É preciso lembrar que, além de líder espiritual, o papa era o chefe de um Estado soberano. E dentro dessas condições parece humilhante comparar 3 mil judeus salvos principalmente por falta de opção aos 1200 que Oskar Schindler, trabalhando dentro do sistema e sem metade das garantias de que o papa dispunha. Se os 3 mil refugiados representam um ato de coragem para um homem com o poder papal, os judeus de Schindler representam um ato divino.

“O fato de Pio 12 não ter excomungado Adolf Hitler ou os carrascos dos judeus (…) é uma questão bem mais complexa, embora a secular história da Igreja demonstre que os resultados são quase sempre contraproducentes”. Provavelmente o imperador alemão Henrique IV, humilhado e ajoelhado na neve de Canossa, aonde tinha ido suplicar ao papa Gregório VII a suspensão sua excomunhão, pensava nesses aspectos curiosos das coisas de Deus. Certo, é preciso admitir que no século XX excomunhões significam pouco ou nada. Mas há uma diferença entre “contraproducente” e “ineficaz”.

Dalin tem razão ao afirmar que “não há razões concretas para pensar, como fica claro com o material exposto no livro, que um enfrentamento aberto com o Terceiro Reich teria melhorado ou aumentado a capacidade do Vaticano para contrariar, evitar ou atenuar a barbárie nazista”. Assim como São Paulo não tinha nenhuma razão para acreditar que ser apedrejado em Listra ou açoitado em Filipos faria alguma coisa pelo crescimento do cristianismo. Se se posicionar abertamente contra o nazismo, e reconhecer o crime contra a humanidade na perseguição aos judeus, poderia ou não ter surtido algum efeito, é algo que pode ser deixado à imaginação de cada um. O certo é que o silêncio de Pio XII não fez absolutamente nada contra essa estado de coisas.

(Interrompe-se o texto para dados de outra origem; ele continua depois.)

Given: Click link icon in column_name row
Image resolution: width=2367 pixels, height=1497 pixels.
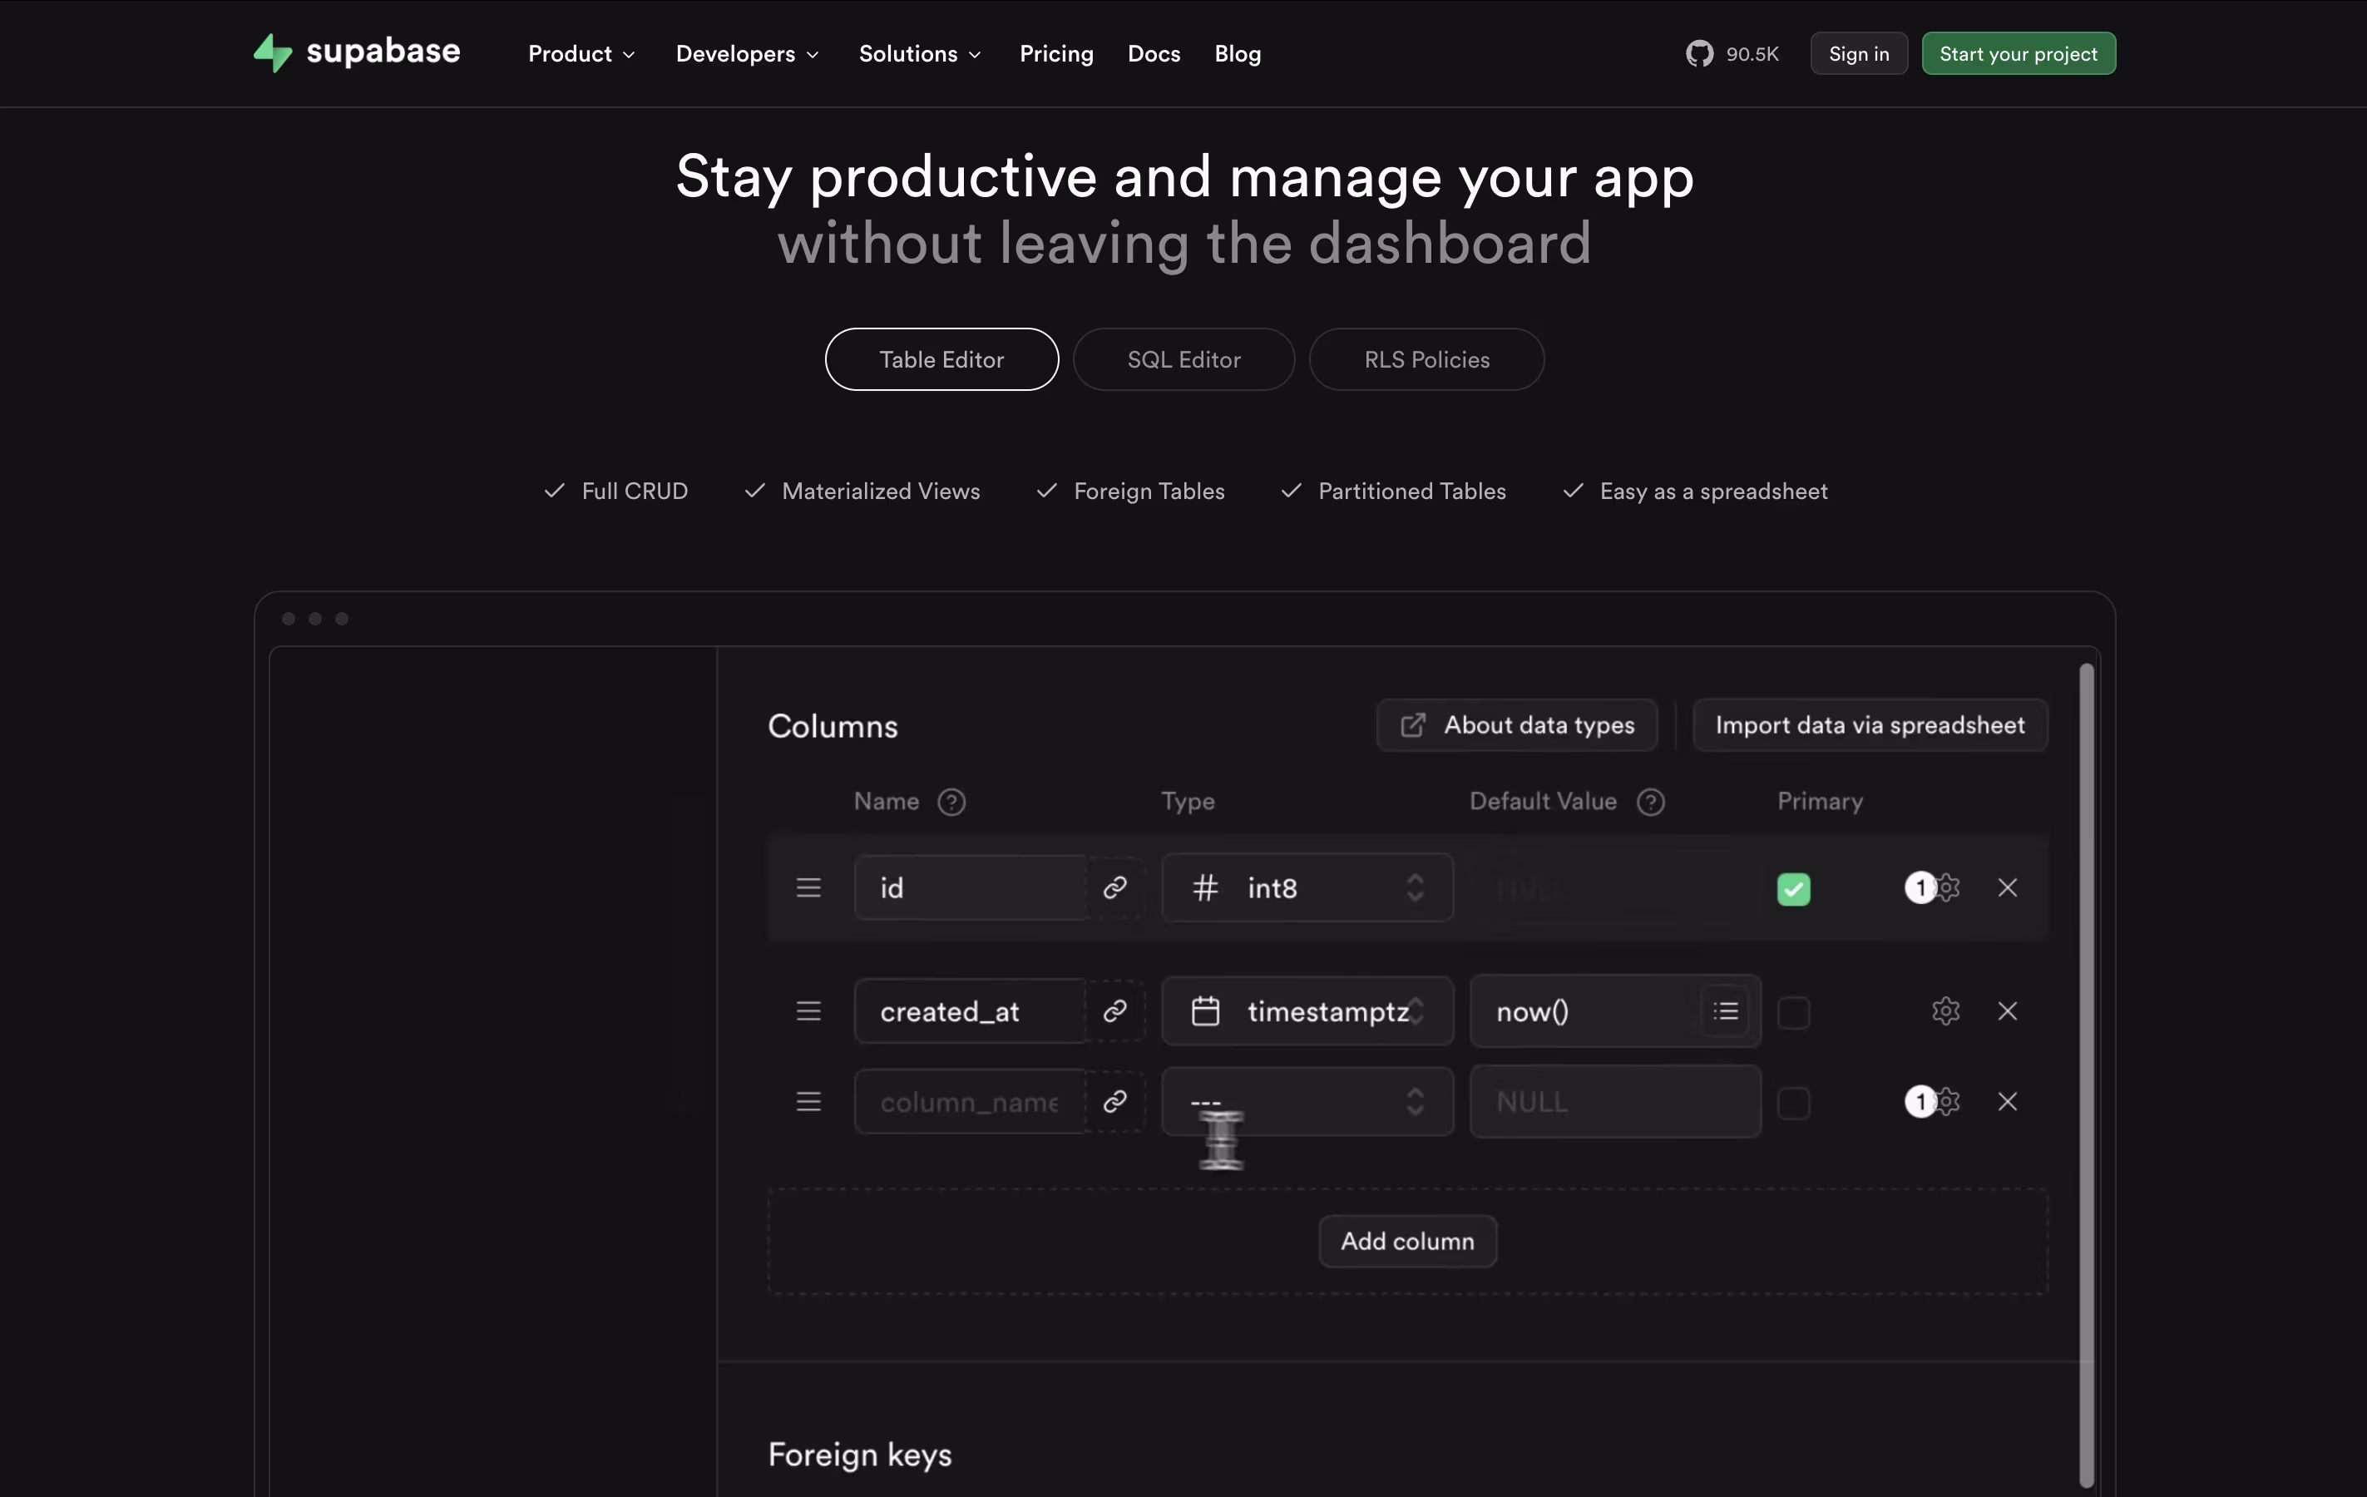Looking at the screenshot, I should click(1114, 1102).
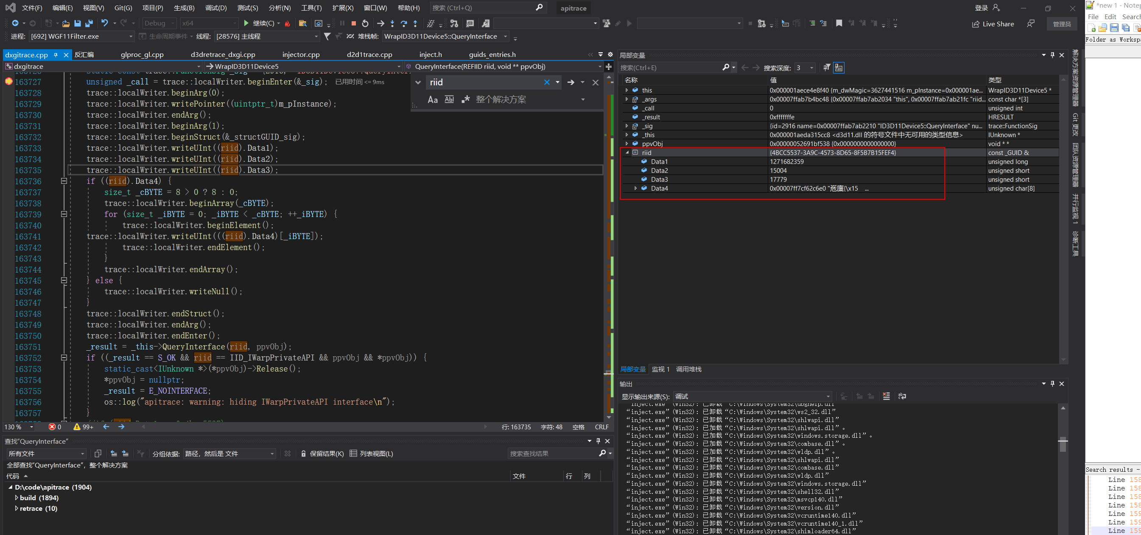Open the 搜索深度 depth dropdown
Screen dimensions: 1141x535
(x=812, y=68)
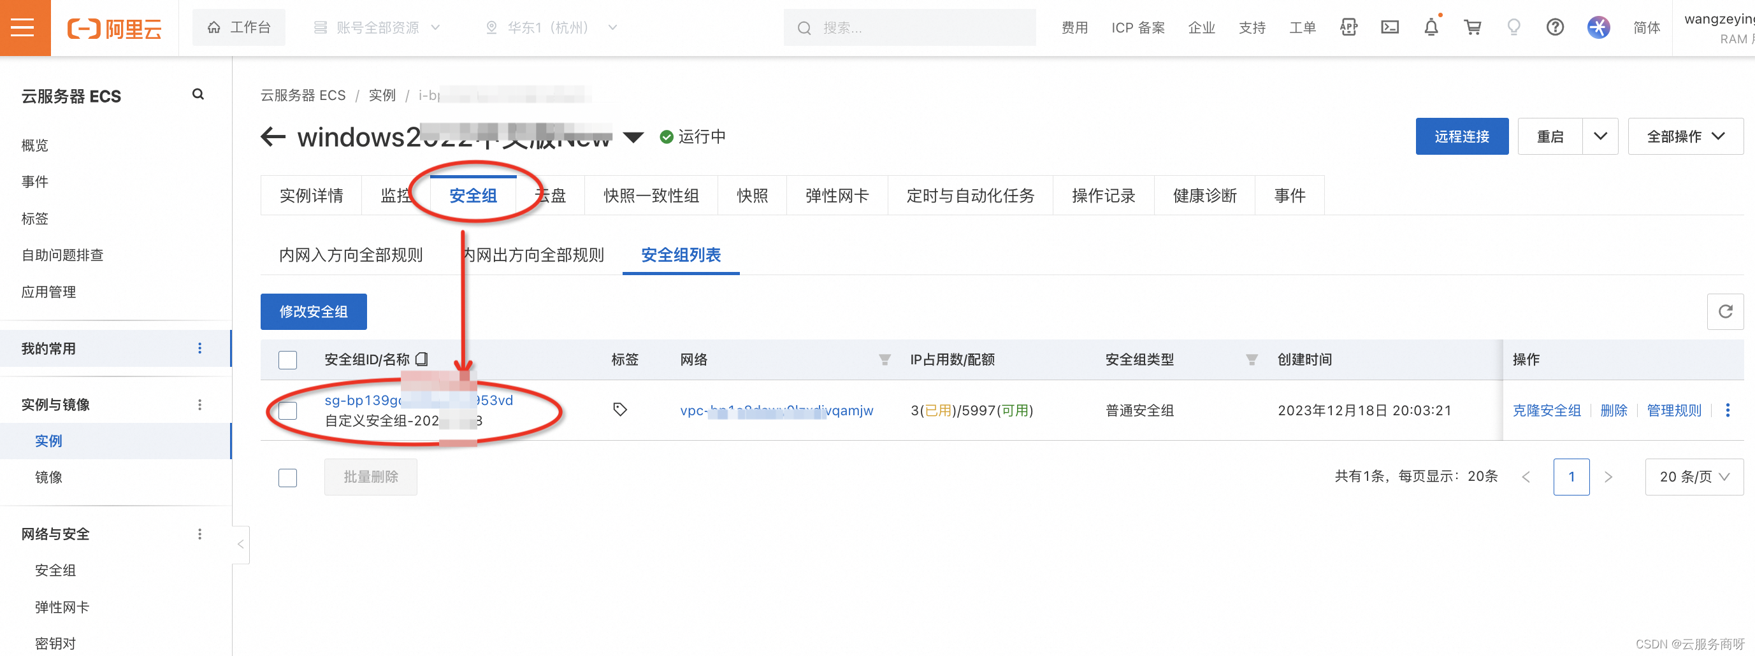
Task: Click the mobile APP icon in top bar
Action: click(x=1348, y=27)
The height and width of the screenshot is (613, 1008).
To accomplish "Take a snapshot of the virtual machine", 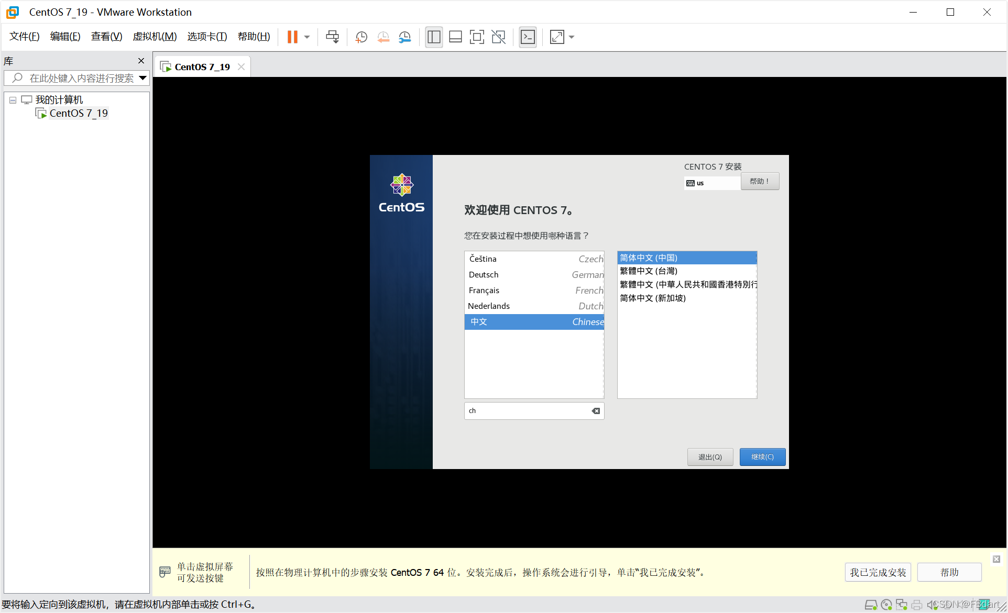I will pyautogui.click(x=360, y=37).
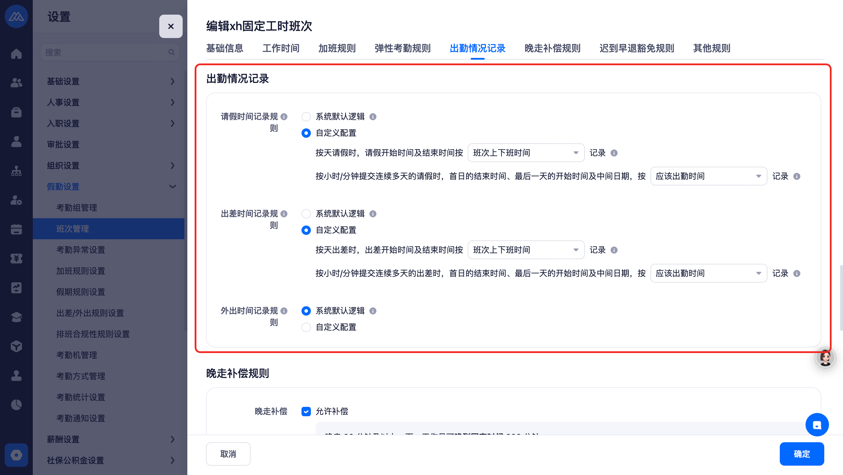Click the page vertical scrollbar
Image resolution: width=843 pixels, height=475 pixels.
841,297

É esse o defeito principal nessa abordagem do papel da Igreja Católica em relação a essa crise. Ela borra a linha que separa heróis de covardes — ou, se essa palavra parece muito forte, de “prudentes”. Pode-se aceitar do alemão comum o silêncio, até mesmo a colaboração. Mas tal atitude é inaceitável no líder espiritual de milhões de almas. É a coragem que, por exemplo, os primeiros cristãos tinham de sobra, ainda que em meio a uma névoa de fanatismo. A coragem que milhares de cristãos alemãos tiveram ao esconder judeus em suas casas. A mesma coragem que faltou a Pio XII.